╭─ Supplied passage

David Levine, Dissolution. Courtesy of the artist.

Currently on display at the Museum of the Moving Image is a dollhouse-size hologram that looks straight from the future. David Levine’s Dissolution, on view through March 1, is a sculptural, three-dimensional film: a cube-shaped space projected from below through a vibrating glass plate that hums and whirs like an analog projector. A twenty-minute monologue runs on a loop, voiced by a tired and paranoid human named Vox (Laine Rettmer), who has been trapped inside this machine and turned into a work of art. As Vox bemoans her predicament—existence as both human and artwork—disconnected images come and go: an octopus mining for crypto, fragments of classical sculpture, and a tortoise with a jewel-encrusted shell (the last an homage to Joris-Karl Huysmans’s Against Nature). The artwork contorts our own bodies, too; I found myself twisting around to see the object from every angle, hypnotized by its miniature beauty and disoriented by its dizzying colors and sounds. A suspicion toward beauty might be the subject of Dissolution, a piece influenced by Brechtian principles of estrangement and alienation: the small, buzzing machine pulls us in only for Vox to spit us back out.

╰─

• _Required task A_:
In the rows starting at the line that contains "The width and" and ending at the last row, change "icon" to "button" and leave everything else as it is. Give back only those lines, without the pictures.
The passage and the rows below it are unrelated material.

╭─ Stored rows

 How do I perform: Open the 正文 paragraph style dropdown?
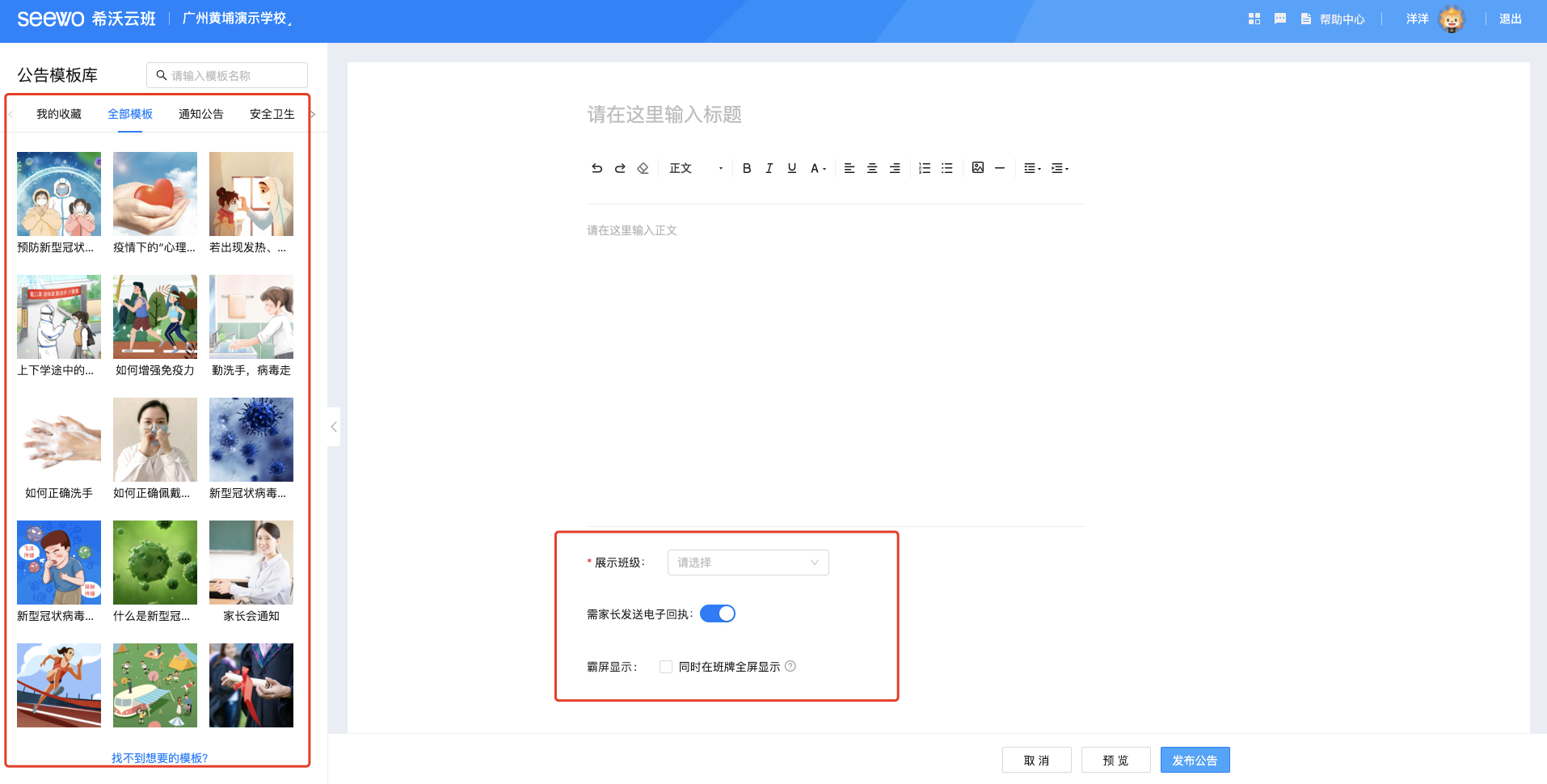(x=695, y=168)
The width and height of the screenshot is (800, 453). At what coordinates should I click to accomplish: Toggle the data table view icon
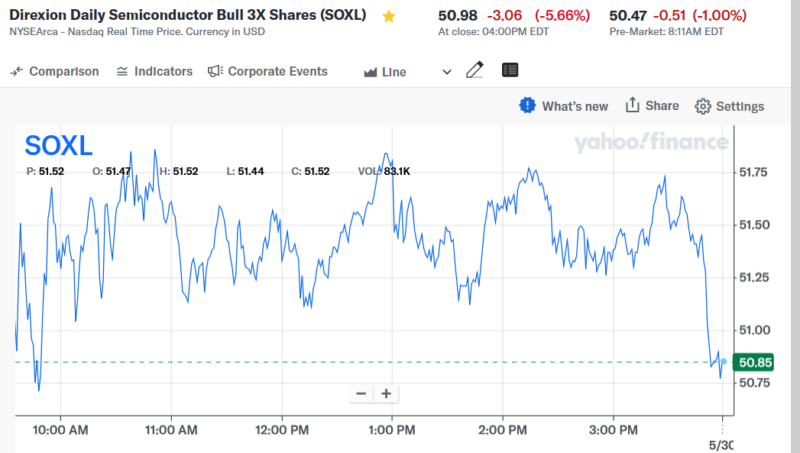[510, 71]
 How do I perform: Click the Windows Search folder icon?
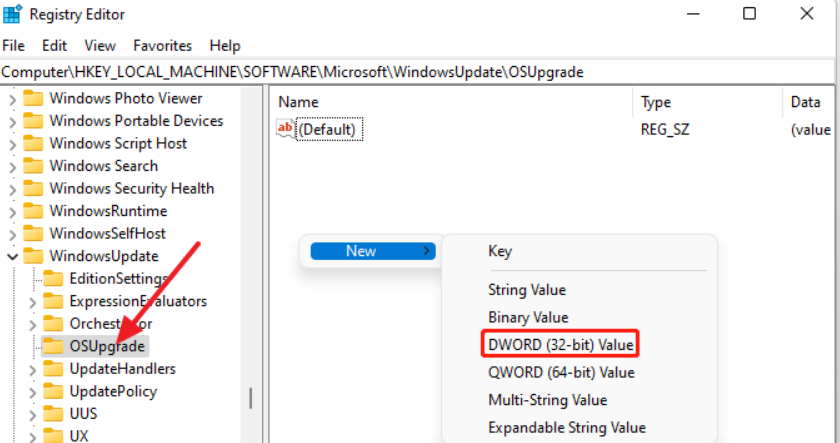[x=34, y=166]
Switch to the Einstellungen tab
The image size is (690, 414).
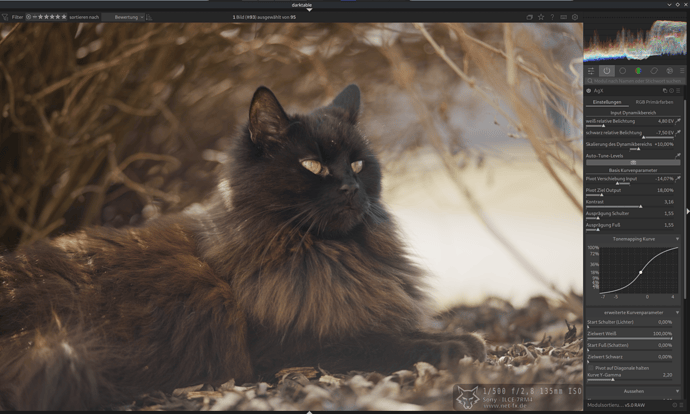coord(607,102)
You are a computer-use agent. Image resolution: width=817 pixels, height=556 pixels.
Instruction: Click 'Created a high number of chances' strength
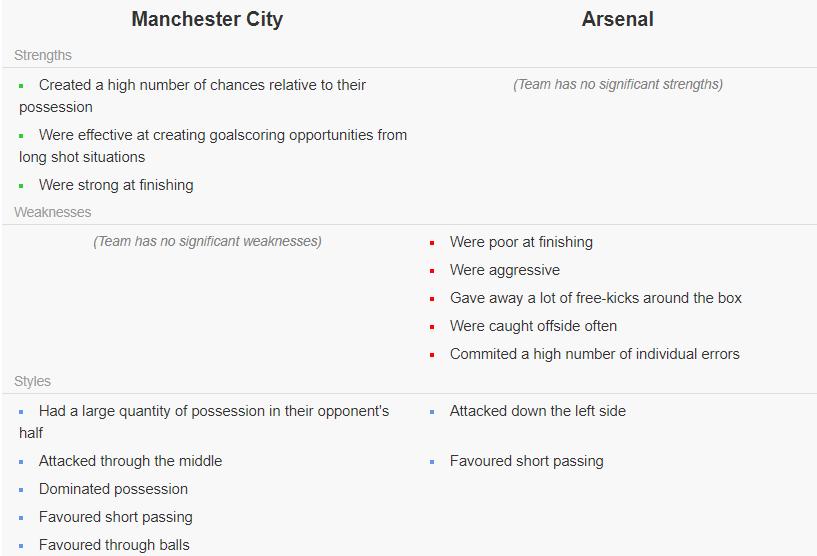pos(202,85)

╰─

• _Required task B_:
Which images does the passage on Dissolution say come and go as Vox complains about her predicament?

• _Full answer A_:
The width and height of the screenshot is (800, 453). At what coordinates should I click to accomplish: Toggle the data table view button
[510, 71]
 How do I perform: Click the Windows Search folder button?
[x=34, y=166]
Switch to the Einstellungen tab
The image size is (690, 414).
coord(607,102)
You are a computer-use agent. Image resolution: width=817 pixels, height=556 pixels.
Instruction: Click 'Created a high number of chances' strength
pos(202,85)

• _Full answer B_:
- An octopus mining for crypto
- Fragments of classical sculpture
- A tortoise with a jewel-encrusted shell